Some people may think that the recent downing of flight MH17 is the first time, hundreds of people have become the innocent victims of warring factions or countries. This is of course not true. Hundreds and thousands of innocent people have been and are still being murdered, whenever and wherever humanity is at war.
Günther Grass uses a forgotten act of war which occurred towards the end of the Second World War, to illustrate that such acts and their aftermath will never end. He shows the impact these acts have on the lives of survivors and their kin. He illustrates that people will never stop using such horrifying acts to continue murdering innocents, using the past acts as an excuse to serve their own interests, needs, aims.
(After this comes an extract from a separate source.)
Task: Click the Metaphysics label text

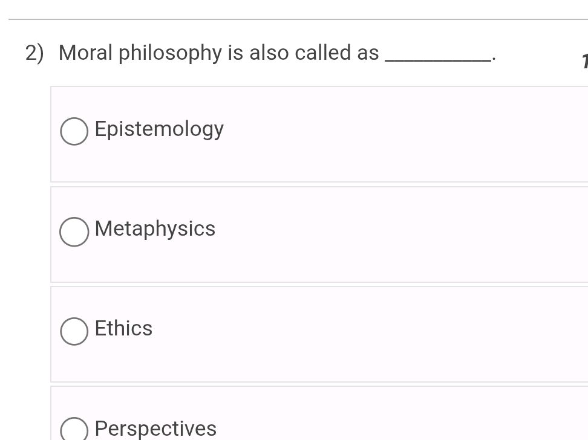Action: click(x=155, y=228)
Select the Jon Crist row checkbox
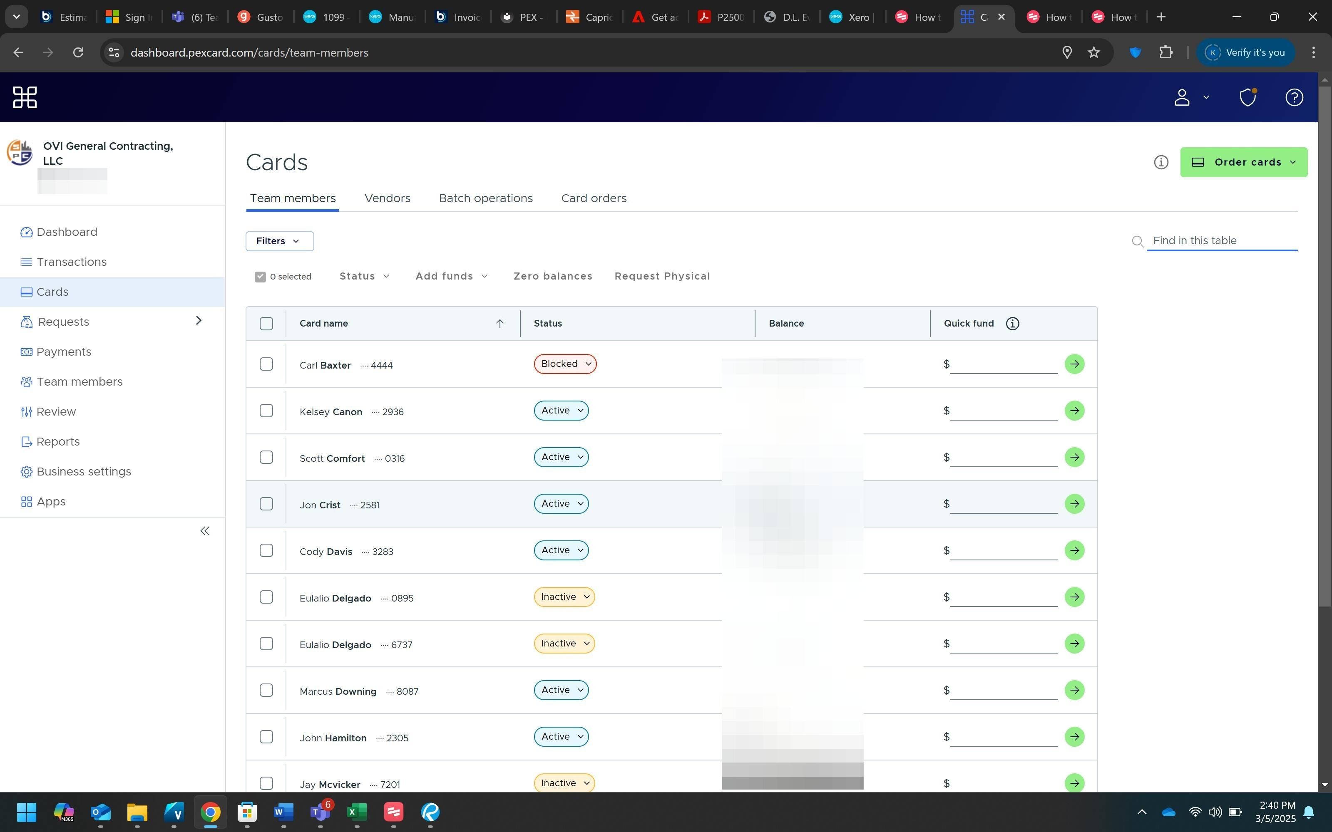The width and height of the screenshot is (1332, 832). point(266,504)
The last two sentences of the story are: ”Das hört nicht auf. Nie hört das auf.” (It does not stop. It never ends.) And this truth means this small story has no happy end. It does not even offer humanity and the reader any hope.
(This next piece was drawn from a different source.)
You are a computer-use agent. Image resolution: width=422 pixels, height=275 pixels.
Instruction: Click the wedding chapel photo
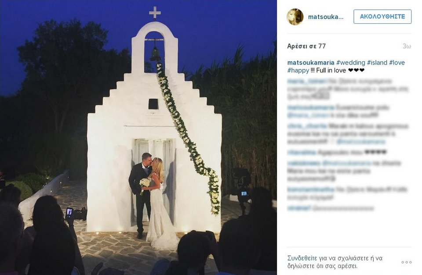(x=138, y=138)
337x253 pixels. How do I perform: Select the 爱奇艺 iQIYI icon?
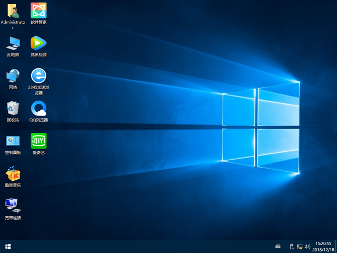38,141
Journalist Paul Pokriefke tells the story “im Krebsgang”, like a crab going back, forth, sideways. It is his way to try and cope with traumas and horrors and to try and make sense of his family’s history. Of course, the family’s traumas are linked to Germany’s distant past, more recent past, and present.
Pokriefke starts his story by focussing on the lives of three people living in the late 19th and early 20th century. Wilhelm Gustloff becomes an early Nazi supporter and is murdered by Jewish David Frankfurter. To commemorate Gustloff, his name is given to a German cruise ship. Towards the end of the war, this ship will be attacked by the Russian U-boot captain Alexander Marinesko, born in Odessa.
The Gustloff is torpedoed and sinks on a voyage while carrying as many refugees as possible to the relative safety of a German port. Nearly 10,000 refugees, many of them children, do not survive the ice-cold water and ensuing horrors. It is the largest loss of life in a single ship-sinking in history. Yet like so many similar acts of war, this one is largely forgotten, because it suited the then warring parties.
Paul’s mother is one of the few survivors and he is born just before or shortly after the destruction of the Gustloff. Mother and son end up in communist Germany, though Paul is able to flee to the West. He marries, but the marriage breaks down. Once the Berlin Wall falls, Paul’s son settles with his grandmother, in the former DDR, where the spiral of violence continues.
Though the book is no comfortable read, after the first few pages, the reader becomes immersed in the various story-lines. The “Krebsgang” manner of interweaving the various stories, the pacing of incidents, the sympathy the reader feels for Paul and the suspense and dosed revelations make it a good read. After finishing it, the reader certainly has several things to think about.